> [WHAT YOU HAVE TO DO]: Reproduce the listing from the line containing "Click the Query count column header" through the line containing "Action: [100, 289]", substituting "Sign In button" for "Login button" and leaving everything else unchanged.

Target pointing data
· · · ·

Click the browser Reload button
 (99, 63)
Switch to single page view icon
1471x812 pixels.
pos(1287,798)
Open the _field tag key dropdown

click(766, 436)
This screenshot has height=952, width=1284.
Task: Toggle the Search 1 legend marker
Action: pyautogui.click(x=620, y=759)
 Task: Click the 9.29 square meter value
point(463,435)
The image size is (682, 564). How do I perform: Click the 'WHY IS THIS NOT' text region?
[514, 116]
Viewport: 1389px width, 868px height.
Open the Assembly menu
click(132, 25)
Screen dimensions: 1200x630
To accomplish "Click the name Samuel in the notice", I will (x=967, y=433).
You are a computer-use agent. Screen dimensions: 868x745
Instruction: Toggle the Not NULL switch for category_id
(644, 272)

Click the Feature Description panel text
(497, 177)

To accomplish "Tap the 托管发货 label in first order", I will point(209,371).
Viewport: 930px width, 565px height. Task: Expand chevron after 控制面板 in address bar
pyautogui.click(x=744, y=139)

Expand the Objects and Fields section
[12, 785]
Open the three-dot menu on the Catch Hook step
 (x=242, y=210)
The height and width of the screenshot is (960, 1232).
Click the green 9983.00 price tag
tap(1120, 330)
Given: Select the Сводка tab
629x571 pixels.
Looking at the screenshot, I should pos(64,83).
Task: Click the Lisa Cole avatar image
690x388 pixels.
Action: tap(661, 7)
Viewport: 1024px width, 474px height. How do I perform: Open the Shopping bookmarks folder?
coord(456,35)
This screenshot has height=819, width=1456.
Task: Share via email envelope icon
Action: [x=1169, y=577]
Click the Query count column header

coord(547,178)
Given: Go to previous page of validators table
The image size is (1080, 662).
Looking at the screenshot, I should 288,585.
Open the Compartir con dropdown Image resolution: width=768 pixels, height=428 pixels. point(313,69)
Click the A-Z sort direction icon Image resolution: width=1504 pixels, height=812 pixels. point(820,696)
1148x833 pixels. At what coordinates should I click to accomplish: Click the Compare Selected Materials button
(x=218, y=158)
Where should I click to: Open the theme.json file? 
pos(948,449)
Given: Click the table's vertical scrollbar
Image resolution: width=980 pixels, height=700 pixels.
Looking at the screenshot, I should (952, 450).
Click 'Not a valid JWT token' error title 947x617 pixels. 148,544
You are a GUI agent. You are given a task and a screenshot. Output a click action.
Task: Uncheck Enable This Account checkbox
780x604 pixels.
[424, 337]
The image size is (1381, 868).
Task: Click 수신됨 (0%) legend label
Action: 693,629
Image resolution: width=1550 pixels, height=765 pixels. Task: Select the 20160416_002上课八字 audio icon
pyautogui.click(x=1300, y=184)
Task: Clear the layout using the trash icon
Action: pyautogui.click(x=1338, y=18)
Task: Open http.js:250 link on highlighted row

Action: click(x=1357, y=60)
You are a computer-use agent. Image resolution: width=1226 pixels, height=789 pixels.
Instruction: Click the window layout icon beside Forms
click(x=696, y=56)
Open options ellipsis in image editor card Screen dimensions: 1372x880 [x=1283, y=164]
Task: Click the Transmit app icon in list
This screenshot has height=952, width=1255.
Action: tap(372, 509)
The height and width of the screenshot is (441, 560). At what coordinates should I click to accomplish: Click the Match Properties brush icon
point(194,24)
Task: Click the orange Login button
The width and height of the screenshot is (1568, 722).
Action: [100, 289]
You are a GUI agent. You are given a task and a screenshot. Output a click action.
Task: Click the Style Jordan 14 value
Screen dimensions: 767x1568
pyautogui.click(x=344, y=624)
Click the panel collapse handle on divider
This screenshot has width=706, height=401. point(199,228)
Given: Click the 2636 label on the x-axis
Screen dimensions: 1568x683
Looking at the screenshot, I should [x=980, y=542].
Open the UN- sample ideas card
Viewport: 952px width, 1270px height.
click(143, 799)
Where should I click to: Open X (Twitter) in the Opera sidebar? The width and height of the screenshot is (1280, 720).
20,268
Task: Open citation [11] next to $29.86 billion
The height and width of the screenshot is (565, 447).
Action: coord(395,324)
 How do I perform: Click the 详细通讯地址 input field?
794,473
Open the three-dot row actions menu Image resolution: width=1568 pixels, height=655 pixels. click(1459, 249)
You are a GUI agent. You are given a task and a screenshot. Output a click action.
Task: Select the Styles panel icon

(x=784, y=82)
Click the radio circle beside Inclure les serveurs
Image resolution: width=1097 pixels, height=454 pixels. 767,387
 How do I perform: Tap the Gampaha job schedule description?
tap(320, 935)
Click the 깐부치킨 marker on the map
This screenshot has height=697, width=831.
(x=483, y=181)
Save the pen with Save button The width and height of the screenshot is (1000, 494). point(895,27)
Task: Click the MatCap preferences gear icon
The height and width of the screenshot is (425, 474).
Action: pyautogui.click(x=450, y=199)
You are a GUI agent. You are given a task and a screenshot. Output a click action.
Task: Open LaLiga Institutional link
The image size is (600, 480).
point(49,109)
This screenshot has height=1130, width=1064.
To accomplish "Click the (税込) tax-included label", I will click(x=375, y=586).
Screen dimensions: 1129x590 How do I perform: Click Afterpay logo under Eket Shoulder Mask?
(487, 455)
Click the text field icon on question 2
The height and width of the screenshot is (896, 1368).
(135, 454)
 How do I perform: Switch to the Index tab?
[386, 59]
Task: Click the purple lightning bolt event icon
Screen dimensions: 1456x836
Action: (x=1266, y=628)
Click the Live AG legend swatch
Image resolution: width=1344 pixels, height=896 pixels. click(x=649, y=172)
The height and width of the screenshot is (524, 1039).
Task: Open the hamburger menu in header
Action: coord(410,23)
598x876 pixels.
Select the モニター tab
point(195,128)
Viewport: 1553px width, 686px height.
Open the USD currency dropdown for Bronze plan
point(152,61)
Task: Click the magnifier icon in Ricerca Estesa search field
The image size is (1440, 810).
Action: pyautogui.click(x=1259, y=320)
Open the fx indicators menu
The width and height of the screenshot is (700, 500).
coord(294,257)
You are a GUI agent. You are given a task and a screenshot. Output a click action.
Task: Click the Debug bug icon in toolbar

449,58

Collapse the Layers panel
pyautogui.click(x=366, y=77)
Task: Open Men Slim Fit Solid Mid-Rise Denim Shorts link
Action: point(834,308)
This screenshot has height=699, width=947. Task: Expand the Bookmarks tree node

· · · ·

> [WRITTEN ANSWER]:
Click the Query count column header

coord(547,178)
Given: Go to previous page of validators table
The image size is (1080, 662).
Looking at the screenshot, I should 288,585.
Open the Compartir con dropdown Image resolution: width=768 pixels, height=428 pixels. point(313,69)
Click the A-Z sort direction icon Image resolution: width=1504 pixels, height=812 pixels. point(820,696)
1148x833 pixels. At what coordinates should I click to accomplish: Click the Compare Selected Materials button
(x=218, y=158)
Where should I click to: Open the theme.json file? 
pos(948,449)
Given: Click the table's vertical scrollbar
Image resolution: width=980 pixels, height=700 pixels.
Looking at the screenshot, I should (952, 450).
Click 'Not a valid JWT token' error title 947x617 pixels. 148,544
You are a GUI agent. You are given a task and a screenshot. Output a click action.
Task: Uncheck Enable This Account checkbox
780x604 pixels.
[424, 337]
The image size is (1381, 868).
Task: Click 수신됨 (0%) legend label
Action: 693,629
Image resolution: width=1550 pixels, height=765 pixels. Task: Select the 20160416_002上课八字 audio icon
pyautogui.click(x=1300, y=184)
Task: Clear the layout using the trash icon
Action: pyautogui.click(x=1338, y=18)
Task: Open http.js:250 link on highlighted row

Action: click(x=1357, y=60)
You are a computer-use agent. Image resolution: width=1226 pixels, height=789 pixels.
Instruction: Click the window layout icon beside Forms
click(x=696, y=56)
Open options ellipsis in image editor card Screen dimensions: 1372x880 [x=1283, y=164]
Task: Click the Transmit app icon in list
This screenshot has height=952, width=1255.
Action: tap(372, 509)
The height and width of the screenshot is (441, 560). At what coordinates should I click to accomplish: Click the Match Properties brush icon
point(194,24)
Task: Click the orange Sign In button
The width and height of the screenshot is (1568, 722).
Action: [100, 289]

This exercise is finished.